Posted by Kirhat | Monday, April 01, 2013 | | 0 comments »

No one doubted the claim by Americans that they invented the Internet meme called the "Harlem Shake". The video in which a group of people performs a comedy sketch accompanied by a short excerpt from the song "Harlem Shake", was replicated by many people, including, National Basketball Association (NBA) teams, and became viral in early February 2013.

However, there is also no doubt that it was the Americans who subsequently ruined the meme when they used it as a political platform. With its life already in death throes, web videos showing legislators’ staffers do the Harlem Shake, in a bid to capitalize on a meme, has finally put a stake in the heart.

While the "Harlem Shake" fades into the background, somewhere in the Pacific, Japanese school kids are doing the next-level stuff – "HADOKEN-ing".

"HADOKEN-ing" is defined in some sites as a photo fad that involves two or more people staging a "Ki attack" knockout sequence and photographing themselves in mid-action, as seen in the popular Japanese fighting arcade game Street Fighter and manga series Dragon Ball.

Parody re-enactments of harnessing and blasting Qi in the form of energy balls have been circulating on the South Korean web under the generic name "Qi attack play" as early as 2009. However, the photo fad did not reach the English-speaking and western audiences until late last month, when Japanese Twitter user @mkpiiii9 posted an image of herself and her classmates staging a dramatic shot.

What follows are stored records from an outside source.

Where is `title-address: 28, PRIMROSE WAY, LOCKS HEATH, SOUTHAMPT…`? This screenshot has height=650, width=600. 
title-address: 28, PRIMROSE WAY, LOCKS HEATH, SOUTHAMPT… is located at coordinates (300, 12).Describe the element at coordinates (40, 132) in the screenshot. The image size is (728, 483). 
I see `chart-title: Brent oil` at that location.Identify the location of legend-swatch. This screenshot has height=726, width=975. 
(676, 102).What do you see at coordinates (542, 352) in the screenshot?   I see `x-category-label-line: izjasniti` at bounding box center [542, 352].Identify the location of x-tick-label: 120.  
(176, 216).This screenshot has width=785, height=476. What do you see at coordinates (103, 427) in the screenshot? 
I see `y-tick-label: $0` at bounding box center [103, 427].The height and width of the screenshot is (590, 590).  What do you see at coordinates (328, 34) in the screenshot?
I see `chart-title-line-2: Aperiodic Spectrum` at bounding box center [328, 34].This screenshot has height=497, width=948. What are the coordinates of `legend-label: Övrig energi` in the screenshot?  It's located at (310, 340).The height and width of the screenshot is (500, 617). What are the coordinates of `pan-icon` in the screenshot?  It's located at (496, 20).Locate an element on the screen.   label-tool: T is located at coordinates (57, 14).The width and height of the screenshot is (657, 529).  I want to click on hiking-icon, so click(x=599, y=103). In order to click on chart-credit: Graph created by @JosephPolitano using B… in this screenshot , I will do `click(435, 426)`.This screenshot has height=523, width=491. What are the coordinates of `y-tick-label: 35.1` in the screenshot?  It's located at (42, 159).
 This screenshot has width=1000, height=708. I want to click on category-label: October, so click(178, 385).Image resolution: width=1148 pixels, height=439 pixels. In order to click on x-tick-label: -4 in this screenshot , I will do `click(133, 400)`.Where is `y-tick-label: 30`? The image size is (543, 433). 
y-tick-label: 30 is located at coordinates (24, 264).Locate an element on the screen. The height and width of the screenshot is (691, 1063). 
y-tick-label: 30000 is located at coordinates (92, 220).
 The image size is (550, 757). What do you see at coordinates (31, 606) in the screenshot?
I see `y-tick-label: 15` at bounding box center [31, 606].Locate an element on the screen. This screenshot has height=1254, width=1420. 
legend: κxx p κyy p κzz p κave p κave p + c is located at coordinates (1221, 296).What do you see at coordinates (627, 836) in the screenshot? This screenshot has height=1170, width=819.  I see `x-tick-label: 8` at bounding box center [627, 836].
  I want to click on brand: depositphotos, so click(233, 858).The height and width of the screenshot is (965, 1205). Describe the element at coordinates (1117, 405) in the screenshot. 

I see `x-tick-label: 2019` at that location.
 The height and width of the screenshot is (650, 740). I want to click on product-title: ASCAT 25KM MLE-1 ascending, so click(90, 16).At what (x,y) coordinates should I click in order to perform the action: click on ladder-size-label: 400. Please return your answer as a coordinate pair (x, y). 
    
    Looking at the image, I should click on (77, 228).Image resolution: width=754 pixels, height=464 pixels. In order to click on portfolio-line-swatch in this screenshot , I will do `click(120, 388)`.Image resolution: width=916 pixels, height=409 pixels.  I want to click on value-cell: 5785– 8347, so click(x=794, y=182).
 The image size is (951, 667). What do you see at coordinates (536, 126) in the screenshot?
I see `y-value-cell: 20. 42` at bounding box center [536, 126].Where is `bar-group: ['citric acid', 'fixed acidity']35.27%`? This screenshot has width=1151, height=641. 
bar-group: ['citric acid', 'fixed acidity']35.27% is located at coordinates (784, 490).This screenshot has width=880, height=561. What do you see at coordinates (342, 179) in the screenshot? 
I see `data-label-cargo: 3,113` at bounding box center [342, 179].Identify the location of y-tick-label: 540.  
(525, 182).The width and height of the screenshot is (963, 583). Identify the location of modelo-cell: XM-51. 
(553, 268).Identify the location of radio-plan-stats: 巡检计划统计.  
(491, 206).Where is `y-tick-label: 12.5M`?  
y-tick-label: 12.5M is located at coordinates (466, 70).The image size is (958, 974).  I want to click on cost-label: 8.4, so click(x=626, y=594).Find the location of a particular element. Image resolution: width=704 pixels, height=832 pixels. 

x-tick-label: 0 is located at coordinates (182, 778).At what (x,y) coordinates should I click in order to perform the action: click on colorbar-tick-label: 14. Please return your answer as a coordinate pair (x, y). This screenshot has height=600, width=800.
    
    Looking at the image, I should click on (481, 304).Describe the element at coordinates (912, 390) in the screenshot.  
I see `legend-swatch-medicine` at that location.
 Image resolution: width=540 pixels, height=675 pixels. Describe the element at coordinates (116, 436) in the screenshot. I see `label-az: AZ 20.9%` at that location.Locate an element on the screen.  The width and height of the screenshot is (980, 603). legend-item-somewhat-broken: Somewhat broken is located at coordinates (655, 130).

Her remark "Makankosappo!!!!!!" refers to the special beam cannon of Piccolo from the Japanese popular manga/anime series Dragon Ball, though its action is completely different from the original.

The tweet of @mkpiiii9 instantly influenced several copycat photos from other Japanese Twitter users, many of whom appear to be high school girls judging from their school uniform attires. And it is expected that this month (April 2013), "HADOKEN-ing" will be picked up by anime fans in America and the Philippines and dominate the lives of cosplayers worldwide.